◆ WHAT THIS TASK INVOLVES
Extract all records. Keep each one exact.
━━━ EXTRACTED RECORDS ━━━
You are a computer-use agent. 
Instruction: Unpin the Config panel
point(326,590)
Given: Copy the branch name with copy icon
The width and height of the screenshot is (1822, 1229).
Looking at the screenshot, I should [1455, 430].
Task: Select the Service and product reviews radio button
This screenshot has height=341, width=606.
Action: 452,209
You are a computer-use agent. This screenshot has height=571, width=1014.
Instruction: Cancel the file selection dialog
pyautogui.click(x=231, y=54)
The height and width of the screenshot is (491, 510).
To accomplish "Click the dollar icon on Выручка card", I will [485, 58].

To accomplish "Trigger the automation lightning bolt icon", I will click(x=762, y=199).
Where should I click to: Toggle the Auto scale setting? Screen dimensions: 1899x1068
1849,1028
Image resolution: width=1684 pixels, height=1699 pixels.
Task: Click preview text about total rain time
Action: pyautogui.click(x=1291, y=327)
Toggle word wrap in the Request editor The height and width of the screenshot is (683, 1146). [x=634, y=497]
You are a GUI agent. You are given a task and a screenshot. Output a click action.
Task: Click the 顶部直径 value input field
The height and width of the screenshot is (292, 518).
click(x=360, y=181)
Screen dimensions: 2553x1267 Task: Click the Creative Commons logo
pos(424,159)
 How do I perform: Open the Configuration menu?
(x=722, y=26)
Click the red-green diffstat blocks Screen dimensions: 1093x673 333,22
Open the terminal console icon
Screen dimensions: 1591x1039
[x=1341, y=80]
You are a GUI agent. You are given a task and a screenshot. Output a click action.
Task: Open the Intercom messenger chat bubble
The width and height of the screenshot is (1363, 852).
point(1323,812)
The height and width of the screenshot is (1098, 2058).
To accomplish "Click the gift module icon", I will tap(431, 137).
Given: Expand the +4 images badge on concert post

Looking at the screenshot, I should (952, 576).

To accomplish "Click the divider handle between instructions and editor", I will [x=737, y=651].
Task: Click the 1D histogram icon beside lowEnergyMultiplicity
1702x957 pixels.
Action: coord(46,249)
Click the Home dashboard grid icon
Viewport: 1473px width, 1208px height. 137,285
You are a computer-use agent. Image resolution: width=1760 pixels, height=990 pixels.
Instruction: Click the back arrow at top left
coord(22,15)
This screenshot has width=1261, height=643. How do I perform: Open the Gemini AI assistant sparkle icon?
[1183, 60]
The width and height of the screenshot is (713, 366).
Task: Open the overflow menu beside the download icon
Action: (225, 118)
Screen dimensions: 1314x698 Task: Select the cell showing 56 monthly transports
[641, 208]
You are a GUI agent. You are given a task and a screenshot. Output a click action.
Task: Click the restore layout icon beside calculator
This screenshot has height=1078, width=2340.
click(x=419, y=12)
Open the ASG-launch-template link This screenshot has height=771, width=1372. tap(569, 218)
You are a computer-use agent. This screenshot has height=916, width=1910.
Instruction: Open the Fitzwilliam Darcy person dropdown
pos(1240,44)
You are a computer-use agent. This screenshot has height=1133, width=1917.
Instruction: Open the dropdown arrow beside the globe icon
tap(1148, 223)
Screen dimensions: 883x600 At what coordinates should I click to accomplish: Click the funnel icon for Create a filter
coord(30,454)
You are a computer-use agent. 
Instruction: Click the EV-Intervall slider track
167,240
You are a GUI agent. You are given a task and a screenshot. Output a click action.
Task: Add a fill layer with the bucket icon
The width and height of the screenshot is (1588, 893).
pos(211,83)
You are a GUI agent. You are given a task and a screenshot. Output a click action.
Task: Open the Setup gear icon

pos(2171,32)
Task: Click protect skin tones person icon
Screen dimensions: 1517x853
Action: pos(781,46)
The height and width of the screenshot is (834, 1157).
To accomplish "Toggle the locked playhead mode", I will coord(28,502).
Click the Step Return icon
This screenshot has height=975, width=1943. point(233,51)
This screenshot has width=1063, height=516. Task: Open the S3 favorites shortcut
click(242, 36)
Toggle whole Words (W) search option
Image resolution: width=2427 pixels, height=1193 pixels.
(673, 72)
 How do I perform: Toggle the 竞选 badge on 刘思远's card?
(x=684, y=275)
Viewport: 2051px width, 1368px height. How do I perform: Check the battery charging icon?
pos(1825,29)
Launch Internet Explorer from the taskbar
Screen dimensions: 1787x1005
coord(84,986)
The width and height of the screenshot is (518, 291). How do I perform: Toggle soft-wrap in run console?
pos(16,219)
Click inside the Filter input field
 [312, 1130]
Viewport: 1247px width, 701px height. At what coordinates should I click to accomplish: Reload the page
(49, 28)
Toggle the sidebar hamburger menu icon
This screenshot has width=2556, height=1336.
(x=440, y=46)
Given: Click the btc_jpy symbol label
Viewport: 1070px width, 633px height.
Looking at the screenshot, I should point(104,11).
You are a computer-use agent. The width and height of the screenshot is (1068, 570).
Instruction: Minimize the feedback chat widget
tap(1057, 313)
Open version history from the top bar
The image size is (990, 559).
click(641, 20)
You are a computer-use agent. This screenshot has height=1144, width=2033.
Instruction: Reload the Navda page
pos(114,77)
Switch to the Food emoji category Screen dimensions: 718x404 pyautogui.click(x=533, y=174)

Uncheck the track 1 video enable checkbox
━━━
◆ YOUR SOLUTION
You are a computer-use agent. 
Instruction: Unpin the Config panel
point(326,590)
Given: Copy the branch name with copy icon
The width and height of the screenshot is (1822, 1229).
Looking at the screenshot, I should [1455, 430].
Task: Select the Service and product reviews radio button
This screenshot has height=341, width=606.
Action: 452,209
You are a computer-use agent. This screenshot has height=571, width=1014.
Instruction: Cancel the file selection dialog
pyautogui.click(x=231, y=54)
The height and width of the screenshot is (491, 510).
To accomplish "Click the dollar icon on Выручка card", I will [485, 58].

To accomplish "Trigger the automation lightning bolt icon", I will click(x=762, y=199).
Where should I click to: Toggle the Auto scale setting? Screen dimensions: 1899x1068
1849,1028
Image resolution: width=1684 pixels, height=1699 pixels.
Task: Click preview text about total rain time
Action: pyautogui.click(x=1291, y=327)
Toggle word wrap in the Request editor The height and width of the screenshot is (683, 1146). [x=634, y=497]
You are a GUI agent. You are given a task and a screenshot. Output a click action.
Task: Click the 顶部直径 value input field
The height and width of the screenshot is (292, 518).
click(x=360, y=181)
Screen dimensions: 2553x1267 Task: Click the Creative Commons logo
pos(424,159)
 How do I perform: Open the Configuration menu?
(x=722, y=26)
Click the red-green diffstat blocks Screen dimensions: 1093x673 333,22
Open the terminal console icon
Screen dimensions: 1591x1039
[x=1341, y=80]
You are a GUI agent. You are given a task and a screenshot. Output a click action.
Task: Open the Intercom messenger chat bubble
The width and height of the screenshot is (1363, 852).
point(1323,812)
The height and width of the screenshot is (1098, 2058).
To accomplish "Click the gift module icon", I will tap(431, 137).
Given: Expand the +4 images badge on concert post

Looking at the screenshot, I should (952, 576).

To accomplish "Click the divider handle between instructions and editor", I will [x=737, y=651].
Task: Click the 1D histogram icon beside lowEnergyMultiplicity
1702x957 pixels.
Action: coord(46,249)
Click the Home dashboard grid icon
Viewport: 1473px width, 1208px height. 137,285
You are a computer-use agent. Image resolution: width=1760 pixels, height=990 pixels.
Instruction: Click the back arrow at top left
coord(22,15)
This screenshot has width=1261, height=643. How do I perform: Open the Gemini AI assistant sparkle icon?
[1183, 60]
The width and height of the screenshot is (713, 366).
Task: Open the overflow menu beside the download icon
Action: (225, 118)
Screen dimensions: 1314x698 Task: Select the cell showing 56 monthly transports
[641, 208]
You are a GUI agent. You are given a task and a screenshot. Output a click action.
Task: Click the restore layout icon beside calculator
This screenshot has height=1078, width=2340.
click(x=419, y=12)
Open the ASG-launch-template link This screenshot has height=771, width=1372. tap(569, 218)
You are a computer-use agent. This screenshot has height=916, width=1910.
Instruction: Open the Fitzwilliam Darcy person dropdown
pos(1240,44)
You are a computer-use agent. This screenshot has height=1133, width=1917.
Instruction: Open the dropdown arrow beside the globe icon
tap(1148, 223)
Screen dimensions: 883x600 At what coordinates should I click to accomplish: Click the funnel icon for Create a filter
coord(30,454)
You are a computer-use agent. 
Instruction: Click the EV-Intervall slider track
167,240
You are a GUI agent. You are given a task and a screenshot. Output a click action.
Task: Add a fill layer with the bucket icon
The width and height of the screenshot is (1588, 893).
pos(211,83)
You are a GUI agent. You are given a task and a screenshot. Output a click action.
Task: Open the Setup gear icon

pos(2171,32)
Task: Click protect skin tones person icon
Screen dimensions: 1517x853
Action: pos(781,46)
The height and width of the screenshot is (834, 1157).
To accomplish "Toggle the locked playhead mode", I will coord(28,502).
Click the Step Return icon
This screenshot has height=975, width=1943. point(233,51)
This screenshot has width=1063, height=516. Task: Open the S3 favorites shortcut
click(242, 36)
Toggle whole Words (W) search option
Image resolution: width=2427 pixels, height=1193 pixels.
(673, 72)
 How do I perform: Toggle the 竞选 badge on 刘思远's card?
(x=684, y=275)
Viewport: 2051px width, 1368px height. How do I perform: Check the battery charging icon?
pos(1825,29)
Launch Internet Explorer from the taskbar
Screen dimensions: 1787x1005
coord(84,986)
The width and height of the screenshot is (518, 291). How do I perform: Toggle soft-wrap in run console?
pos(16,219)
Click inside the Filter input field
 [312, 1130]
Viewport: 1247px width, 701px height. At what coordinates should I click to accomplish: Reload the page
(49, 28)
Toggle the sidebar hamburger menu icon
This screenshot has width=2556, height=1336.
(x=440, y=46)
Given: Click the btc_jpy symbol label
Viewport: 1070px width, 633px height.
Looking at the screenshot, I should point(104,11).
You are a computer-use agent. The width and height of the screenshot is (1068, 570).
Instruction: Minimize the feedback chat widget
tap(1057, 313)
Open version history from the top bar
The image size is (990, 559).
click(641, 20)
You are a computer-use agent. This screenshot has height=1144, width=2033.
Instruction: Reload the Navda page
pos(114,77)
Switch to the Food emoji category Screen dimensions: 718x404 pyautogui.click(x=533, y=174)

Uncheck the track 1 video enable checkbox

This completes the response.